Next, we analyzed factors associated with perforation. In univariate analysis, central depression or ulceration in the lesion, descending colon location compared to other locations and use of IT knife was associated with perforation. In multivariate analysis, only descending colon location compared to other locations and use of IT knife was associated with perforation. However, these results were not consistent with systematic review and meta-analysis done by Santos et al They reported that right colon location was associated with perforation with OR of 2.35 (95% CI: 1.58–3.50). Also, they reported that larger size of tumor and the presence of fibrosis were associated with perforation.^[22] However, size nor presence of fibrosis was associated with perforation in this study.
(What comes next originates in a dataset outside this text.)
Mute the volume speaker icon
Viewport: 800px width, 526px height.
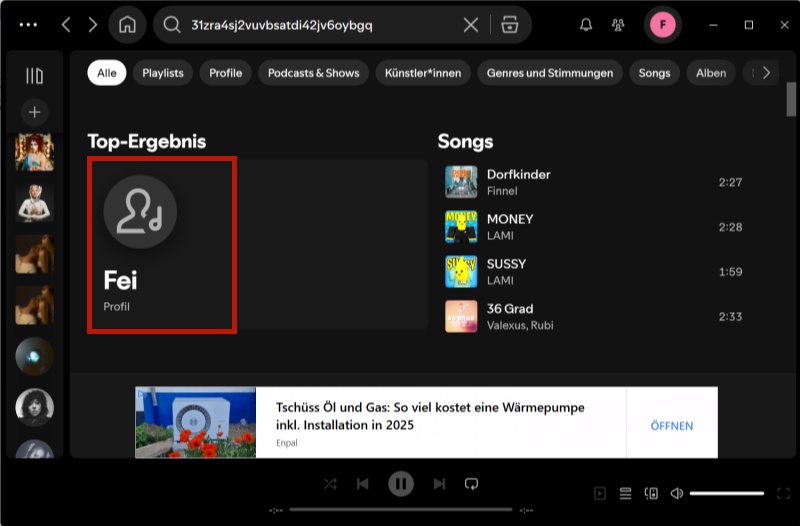[x=677, y=493]
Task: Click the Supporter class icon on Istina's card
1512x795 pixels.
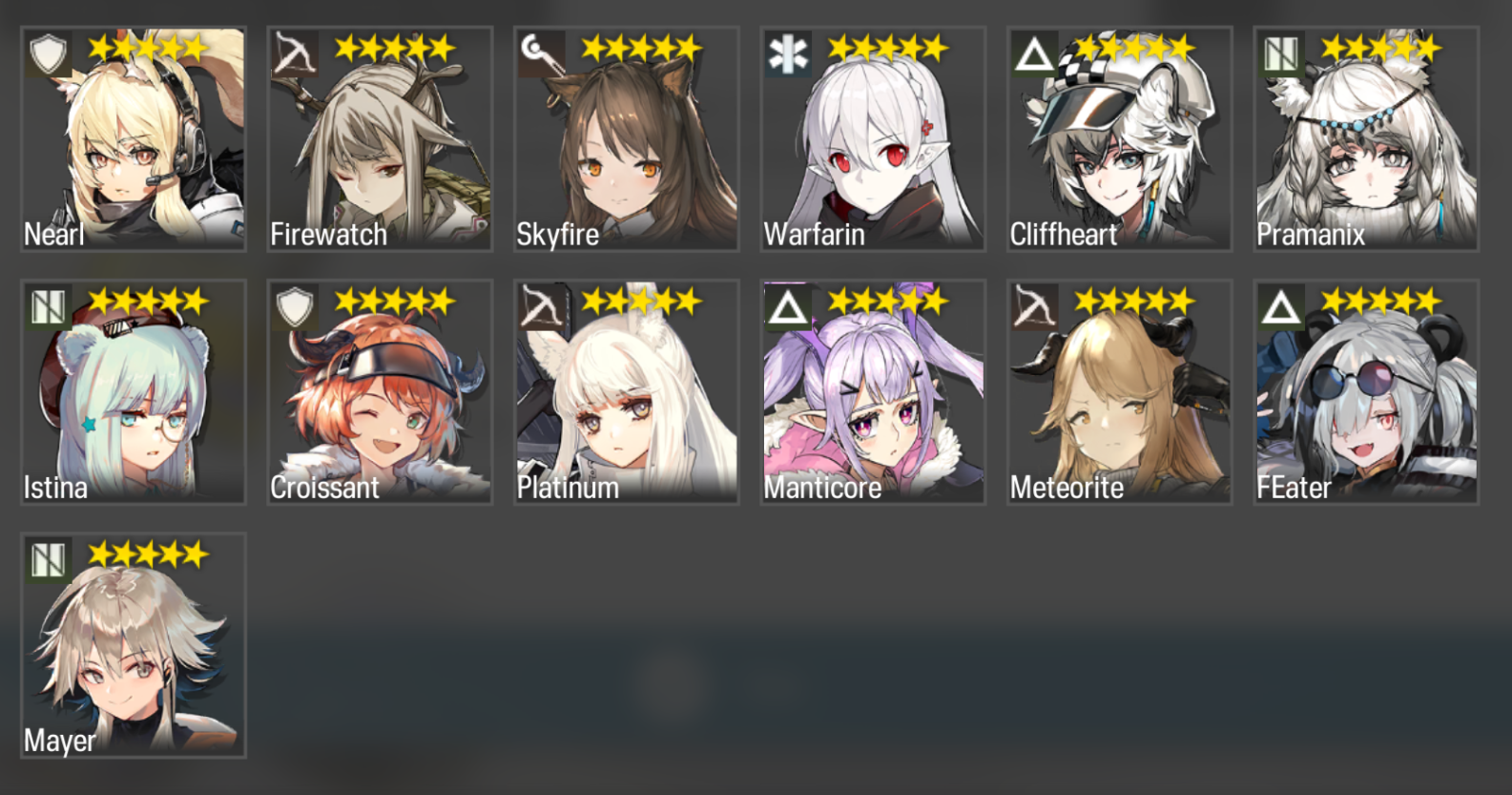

Piecemeal resection^[23–26] and histological incomplete resection^[24,26] are well-known risk factors for local recurrence. In this study, 154 lesions were piecemeal resected. Also, R0 resection rate was significantly lower in difficult ESD group compared to non-difficult ESD group. Presence of central depression or ulceration in the lesion and size larger than 30 mm were statistically significant factors associated with piecemeal resection in univariate analysis but not in multivariate analysis. Poor lifting sign and LST were statistically significant factors associated with piecemeal resection in multivariate analysis. Generally, in the absence of prior endoscopic procedure, poor lifting sign means deep submucosal invasion of the cancer.^[27] Prior endoscopic procedures such as biopsy, polypectomy, submucosal injection, and EMR can also lead to fibrosis and result in poor lifting signs.^[28] Submucosal fibrosis carries the risk of cutting through muscularis propria layer leading to perforation which makes the procedure more difficult. Other studies reported that presence of fold convergence, protruding type lesion, less-experienced endoscopist, and tumor size larger than 50 mm were associated with failure of en bloc resection.^[7,18]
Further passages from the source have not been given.